EXERCISE INSTRUCTIONS: Look for the word "logo" in the data below, and copy every line that holds it.
++++++
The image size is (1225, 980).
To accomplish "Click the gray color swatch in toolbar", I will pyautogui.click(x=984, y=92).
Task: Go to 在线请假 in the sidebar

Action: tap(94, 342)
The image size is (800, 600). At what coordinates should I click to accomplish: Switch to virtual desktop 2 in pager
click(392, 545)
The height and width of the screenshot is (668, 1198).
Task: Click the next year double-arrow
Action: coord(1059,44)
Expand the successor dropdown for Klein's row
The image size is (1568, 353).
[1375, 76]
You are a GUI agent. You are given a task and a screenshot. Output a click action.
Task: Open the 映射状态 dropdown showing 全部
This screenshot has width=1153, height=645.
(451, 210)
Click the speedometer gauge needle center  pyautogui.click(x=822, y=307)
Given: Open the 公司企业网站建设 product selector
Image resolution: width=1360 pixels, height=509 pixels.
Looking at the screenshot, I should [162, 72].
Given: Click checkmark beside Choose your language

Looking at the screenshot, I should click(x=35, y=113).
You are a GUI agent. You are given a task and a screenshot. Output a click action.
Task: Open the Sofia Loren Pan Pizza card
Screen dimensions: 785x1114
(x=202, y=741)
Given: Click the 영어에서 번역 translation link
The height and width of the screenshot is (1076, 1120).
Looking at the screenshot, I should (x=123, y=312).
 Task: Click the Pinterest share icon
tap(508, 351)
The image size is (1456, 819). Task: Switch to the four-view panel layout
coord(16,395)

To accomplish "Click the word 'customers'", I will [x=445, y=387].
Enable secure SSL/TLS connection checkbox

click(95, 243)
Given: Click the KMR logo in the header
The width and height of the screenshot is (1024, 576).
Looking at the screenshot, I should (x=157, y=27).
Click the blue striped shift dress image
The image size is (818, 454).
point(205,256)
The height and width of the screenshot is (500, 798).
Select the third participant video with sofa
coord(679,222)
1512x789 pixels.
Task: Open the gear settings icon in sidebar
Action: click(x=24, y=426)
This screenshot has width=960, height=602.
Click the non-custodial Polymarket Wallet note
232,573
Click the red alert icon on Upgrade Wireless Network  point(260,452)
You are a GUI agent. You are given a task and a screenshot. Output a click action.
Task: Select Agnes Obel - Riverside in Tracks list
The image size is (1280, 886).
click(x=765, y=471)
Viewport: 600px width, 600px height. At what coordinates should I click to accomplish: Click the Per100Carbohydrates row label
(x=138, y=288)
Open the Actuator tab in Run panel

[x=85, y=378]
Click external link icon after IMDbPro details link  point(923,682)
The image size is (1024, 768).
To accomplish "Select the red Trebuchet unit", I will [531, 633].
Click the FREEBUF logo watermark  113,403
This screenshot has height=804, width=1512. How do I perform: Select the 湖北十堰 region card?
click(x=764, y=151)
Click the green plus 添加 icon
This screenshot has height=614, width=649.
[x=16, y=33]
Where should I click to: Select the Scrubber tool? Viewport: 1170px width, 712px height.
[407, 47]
++++++
ANSWER SPACE:
Given: Click the KMR logo in the header
Click the FREEBUF logo watermark  113,403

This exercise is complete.